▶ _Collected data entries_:
· · · · ·

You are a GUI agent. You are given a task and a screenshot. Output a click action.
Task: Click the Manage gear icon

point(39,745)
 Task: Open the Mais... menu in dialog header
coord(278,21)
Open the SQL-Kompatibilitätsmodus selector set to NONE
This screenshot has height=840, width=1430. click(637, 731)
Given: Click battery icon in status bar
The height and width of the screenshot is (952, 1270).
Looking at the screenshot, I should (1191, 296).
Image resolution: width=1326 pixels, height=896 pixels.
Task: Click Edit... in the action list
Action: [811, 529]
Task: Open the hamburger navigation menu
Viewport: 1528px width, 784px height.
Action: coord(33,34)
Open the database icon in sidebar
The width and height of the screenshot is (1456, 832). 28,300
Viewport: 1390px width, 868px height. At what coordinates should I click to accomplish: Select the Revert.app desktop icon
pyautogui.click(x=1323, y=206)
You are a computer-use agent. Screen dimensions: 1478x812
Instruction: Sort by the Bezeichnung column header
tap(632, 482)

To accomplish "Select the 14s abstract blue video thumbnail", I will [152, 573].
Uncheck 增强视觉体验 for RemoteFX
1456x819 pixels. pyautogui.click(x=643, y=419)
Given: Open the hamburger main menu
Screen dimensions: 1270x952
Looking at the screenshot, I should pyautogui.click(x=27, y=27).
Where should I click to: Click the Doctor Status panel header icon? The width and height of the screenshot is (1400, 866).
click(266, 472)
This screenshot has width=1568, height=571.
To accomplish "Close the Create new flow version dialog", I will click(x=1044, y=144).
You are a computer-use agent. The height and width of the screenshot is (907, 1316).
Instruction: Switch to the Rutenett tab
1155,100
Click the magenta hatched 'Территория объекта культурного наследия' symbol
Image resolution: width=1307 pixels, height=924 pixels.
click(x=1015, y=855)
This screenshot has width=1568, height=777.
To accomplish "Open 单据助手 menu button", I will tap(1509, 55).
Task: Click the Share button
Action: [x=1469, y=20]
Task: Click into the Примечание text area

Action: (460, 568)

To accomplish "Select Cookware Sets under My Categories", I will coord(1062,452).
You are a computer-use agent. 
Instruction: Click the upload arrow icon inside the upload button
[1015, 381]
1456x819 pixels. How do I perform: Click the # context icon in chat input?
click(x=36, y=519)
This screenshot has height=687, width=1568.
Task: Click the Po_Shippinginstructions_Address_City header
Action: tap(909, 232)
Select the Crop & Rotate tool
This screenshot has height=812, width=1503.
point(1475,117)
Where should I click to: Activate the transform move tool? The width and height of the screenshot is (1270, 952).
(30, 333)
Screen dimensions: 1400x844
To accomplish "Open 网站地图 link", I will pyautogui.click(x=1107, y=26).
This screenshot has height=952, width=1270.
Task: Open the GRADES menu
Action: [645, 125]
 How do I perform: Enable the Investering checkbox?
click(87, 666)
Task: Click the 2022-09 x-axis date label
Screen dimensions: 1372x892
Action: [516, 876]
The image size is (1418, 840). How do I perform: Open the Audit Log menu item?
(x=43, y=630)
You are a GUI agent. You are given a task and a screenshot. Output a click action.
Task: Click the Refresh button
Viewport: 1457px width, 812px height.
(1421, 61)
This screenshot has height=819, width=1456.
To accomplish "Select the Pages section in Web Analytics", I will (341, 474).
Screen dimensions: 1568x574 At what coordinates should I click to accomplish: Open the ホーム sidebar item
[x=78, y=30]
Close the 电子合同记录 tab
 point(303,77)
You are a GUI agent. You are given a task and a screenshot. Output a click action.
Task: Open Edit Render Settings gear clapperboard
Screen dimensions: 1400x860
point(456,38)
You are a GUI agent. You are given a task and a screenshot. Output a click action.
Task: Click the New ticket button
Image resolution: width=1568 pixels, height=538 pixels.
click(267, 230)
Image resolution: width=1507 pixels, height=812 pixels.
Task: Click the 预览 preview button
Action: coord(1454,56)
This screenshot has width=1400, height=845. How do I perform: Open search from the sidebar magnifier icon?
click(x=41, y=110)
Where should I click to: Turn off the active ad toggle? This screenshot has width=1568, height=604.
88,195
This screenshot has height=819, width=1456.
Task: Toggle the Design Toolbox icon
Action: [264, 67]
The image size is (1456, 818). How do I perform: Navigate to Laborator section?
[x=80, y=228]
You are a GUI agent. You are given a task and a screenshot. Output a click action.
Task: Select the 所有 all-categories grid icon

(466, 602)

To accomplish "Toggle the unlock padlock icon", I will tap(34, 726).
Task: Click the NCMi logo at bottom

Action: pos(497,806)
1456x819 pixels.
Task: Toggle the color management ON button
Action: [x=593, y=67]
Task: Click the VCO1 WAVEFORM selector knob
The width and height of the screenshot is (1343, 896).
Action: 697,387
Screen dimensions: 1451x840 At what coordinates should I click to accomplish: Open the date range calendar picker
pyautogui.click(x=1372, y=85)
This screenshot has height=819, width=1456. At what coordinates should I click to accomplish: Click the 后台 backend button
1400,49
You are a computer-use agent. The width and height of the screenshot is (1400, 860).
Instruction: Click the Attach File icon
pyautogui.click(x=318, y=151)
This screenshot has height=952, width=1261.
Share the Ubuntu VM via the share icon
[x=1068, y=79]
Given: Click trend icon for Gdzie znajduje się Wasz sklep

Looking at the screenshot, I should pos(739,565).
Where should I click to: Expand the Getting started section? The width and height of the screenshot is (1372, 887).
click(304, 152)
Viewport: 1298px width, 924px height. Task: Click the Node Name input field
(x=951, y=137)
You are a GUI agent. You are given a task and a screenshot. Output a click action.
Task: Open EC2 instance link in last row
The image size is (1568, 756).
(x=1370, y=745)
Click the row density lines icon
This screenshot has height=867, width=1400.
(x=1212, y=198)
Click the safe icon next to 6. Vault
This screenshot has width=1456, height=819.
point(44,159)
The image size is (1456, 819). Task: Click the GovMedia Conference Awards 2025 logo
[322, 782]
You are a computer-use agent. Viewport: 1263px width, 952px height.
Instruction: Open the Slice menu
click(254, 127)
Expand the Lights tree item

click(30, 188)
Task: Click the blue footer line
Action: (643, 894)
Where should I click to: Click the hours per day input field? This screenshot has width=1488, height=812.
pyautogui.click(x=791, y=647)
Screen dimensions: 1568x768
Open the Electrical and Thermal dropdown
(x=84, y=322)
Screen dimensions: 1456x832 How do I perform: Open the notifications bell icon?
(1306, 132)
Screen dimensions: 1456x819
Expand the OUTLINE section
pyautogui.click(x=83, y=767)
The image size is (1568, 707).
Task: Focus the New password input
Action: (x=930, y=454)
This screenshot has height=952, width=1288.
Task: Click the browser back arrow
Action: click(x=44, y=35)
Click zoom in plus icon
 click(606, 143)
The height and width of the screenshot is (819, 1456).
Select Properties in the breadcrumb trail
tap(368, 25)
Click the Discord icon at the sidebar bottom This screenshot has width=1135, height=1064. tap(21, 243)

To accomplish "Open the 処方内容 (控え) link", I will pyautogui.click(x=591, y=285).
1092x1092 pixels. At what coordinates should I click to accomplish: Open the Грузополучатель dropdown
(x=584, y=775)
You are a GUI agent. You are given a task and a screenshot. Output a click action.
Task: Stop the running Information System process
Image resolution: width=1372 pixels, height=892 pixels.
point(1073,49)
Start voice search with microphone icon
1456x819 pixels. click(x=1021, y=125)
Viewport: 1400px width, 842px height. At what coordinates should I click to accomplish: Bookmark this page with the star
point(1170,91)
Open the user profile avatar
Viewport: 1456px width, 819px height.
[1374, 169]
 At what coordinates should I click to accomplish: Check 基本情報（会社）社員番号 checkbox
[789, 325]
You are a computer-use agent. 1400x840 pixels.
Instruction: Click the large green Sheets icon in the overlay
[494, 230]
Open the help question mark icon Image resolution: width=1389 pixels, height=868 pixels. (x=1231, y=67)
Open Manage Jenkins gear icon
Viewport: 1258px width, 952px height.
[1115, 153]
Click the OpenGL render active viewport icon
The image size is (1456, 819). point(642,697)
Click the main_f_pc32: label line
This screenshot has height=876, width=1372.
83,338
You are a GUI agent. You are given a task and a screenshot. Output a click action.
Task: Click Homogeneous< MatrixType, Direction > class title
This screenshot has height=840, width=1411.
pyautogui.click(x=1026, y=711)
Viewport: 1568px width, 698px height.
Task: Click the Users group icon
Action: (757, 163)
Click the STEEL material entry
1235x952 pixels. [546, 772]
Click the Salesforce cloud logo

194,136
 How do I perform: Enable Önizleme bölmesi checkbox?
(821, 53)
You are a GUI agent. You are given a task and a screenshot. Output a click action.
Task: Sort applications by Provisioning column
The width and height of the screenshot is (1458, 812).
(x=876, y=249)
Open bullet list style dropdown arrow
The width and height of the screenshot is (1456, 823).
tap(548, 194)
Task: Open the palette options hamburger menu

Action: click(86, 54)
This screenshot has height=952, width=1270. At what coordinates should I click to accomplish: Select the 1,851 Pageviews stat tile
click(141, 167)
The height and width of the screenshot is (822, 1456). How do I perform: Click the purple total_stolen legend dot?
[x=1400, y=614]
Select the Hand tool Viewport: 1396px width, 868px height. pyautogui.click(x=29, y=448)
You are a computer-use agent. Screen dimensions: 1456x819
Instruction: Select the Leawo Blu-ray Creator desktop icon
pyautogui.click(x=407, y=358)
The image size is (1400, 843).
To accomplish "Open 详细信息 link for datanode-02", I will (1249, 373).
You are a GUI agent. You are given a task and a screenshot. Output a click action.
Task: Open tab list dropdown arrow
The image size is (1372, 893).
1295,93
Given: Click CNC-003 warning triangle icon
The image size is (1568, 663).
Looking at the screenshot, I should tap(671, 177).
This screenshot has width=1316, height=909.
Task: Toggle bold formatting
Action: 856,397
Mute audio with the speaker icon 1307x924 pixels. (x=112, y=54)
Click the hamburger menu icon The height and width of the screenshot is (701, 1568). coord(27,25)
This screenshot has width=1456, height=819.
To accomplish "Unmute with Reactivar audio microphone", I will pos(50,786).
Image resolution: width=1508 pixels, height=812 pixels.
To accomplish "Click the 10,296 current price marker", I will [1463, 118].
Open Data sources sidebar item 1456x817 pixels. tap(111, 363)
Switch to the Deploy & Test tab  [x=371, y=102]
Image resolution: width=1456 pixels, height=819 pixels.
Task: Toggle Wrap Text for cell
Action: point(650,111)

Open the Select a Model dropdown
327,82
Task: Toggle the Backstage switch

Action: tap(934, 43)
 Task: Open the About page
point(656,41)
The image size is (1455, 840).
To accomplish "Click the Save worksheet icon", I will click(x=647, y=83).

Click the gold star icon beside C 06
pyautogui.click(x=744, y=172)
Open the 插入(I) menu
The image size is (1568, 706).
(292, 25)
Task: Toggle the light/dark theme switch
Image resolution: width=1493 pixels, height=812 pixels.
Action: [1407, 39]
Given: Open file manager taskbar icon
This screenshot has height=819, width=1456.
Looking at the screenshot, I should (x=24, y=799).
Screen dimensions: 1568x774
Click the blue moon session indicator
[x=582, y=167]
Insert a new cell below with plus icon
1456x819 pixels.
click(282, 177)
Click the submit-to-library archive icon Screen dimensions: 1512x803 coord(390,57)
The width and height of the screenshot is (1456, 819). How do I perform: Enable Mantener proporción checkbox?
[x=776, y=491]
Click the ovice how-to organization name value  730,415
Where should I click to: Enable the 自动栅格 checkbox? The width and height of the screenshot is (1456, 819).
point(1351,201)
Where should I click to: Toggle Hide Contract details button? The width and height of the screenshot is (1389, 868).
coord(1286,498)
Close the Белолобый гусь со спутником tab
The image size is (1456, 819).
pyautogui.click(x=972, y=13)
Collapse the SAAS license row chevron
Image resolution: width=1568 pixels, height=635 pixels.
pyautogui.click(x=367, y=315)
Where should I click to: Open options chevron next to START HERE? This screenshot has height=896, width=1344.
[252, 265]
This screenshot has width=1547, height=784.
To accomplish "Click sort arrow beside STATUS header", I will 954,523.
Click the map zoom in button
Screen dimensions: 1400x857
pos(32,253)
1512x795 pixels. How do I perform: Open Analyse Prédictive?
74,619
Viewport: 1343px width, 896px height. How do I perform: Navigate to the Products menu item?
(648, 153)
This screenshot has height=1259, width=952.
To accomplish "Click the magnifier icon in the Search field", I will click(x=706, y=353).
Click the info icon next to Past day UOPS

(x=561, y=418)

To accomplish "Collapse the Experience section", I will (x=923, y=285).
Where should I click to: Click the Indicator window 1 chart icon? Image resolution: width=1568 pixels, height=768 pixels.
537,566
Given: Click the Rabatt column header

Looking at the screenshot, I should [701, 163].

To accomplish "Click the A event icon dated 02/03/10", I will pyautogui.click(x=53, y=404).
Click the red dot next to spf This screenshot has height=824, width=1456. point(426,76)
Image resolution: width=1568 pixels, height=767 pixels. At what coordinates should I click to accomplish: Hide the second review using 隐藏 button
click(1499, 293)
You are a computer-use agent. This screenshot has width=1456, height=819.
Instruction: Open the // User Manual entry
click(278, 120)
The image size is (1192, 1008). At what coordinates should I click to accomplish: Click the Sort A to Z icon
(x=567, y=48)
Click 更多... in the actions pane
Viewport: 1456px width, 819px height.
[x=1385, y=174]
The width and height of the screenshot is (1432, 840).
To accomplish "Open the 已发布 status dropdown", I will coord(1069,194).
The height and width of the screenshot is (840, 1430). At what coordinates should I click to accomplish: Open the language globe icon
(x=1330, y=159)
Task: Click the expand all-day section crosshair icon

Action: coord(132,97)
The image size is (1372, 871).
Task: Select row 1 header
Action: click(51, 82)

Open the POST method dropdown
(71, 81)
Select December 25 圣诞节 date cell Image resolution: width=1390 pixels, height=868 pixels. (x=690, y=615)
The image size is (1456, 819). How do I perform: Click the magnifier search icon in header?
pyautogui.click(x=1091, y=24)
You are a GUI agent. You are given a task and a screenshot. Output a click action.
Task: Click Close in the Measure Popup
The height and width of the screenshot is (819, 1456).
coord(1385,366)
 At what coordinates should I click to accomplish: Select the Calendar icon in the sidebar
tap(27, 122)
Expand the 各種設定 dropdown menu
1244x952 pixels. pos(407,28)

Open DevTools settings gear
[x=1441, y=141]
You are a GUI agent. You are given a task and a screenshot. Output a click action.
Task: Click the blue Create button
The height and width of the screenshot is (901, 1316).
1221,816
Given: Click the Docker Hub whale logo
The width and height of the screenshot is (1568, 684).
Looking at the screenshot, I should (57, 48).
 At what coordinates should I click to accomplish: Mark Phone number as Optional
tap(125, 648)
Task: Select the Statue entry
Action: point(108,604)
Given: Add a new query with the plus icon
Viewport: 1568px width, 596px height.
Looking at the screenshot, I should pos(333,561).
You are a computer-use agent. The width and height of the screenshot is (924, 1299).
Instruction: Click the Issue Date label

· · · · ·

▶ _EXERCISE REQUIREMENTS_: Word for word, restate only the lines from the one containing "Given: Click the Docker Hub whale logo" through the last line of the entries, with both ends kept.

▶ _TASK RESULT_:
Given: Click the Docker Hub whale logo
The width and height of the screenshot is (1568, 684).
Looking at the screenshot, I should (57, 48).
 At what coordinates should I click to accomplish: Mark Phone number as Optional
tap(125, 648)
Task: Select the Statue entry
Action: point(108,604)
Given: Add a new query with the plus icon
Viewport: 1568px width, 596px height.
Looking at the screenshot, I should pos(333,561).
You are a computer-use agent. The width and height of the screenshot is (924, 1299).
Instruction: Click the Issue Date label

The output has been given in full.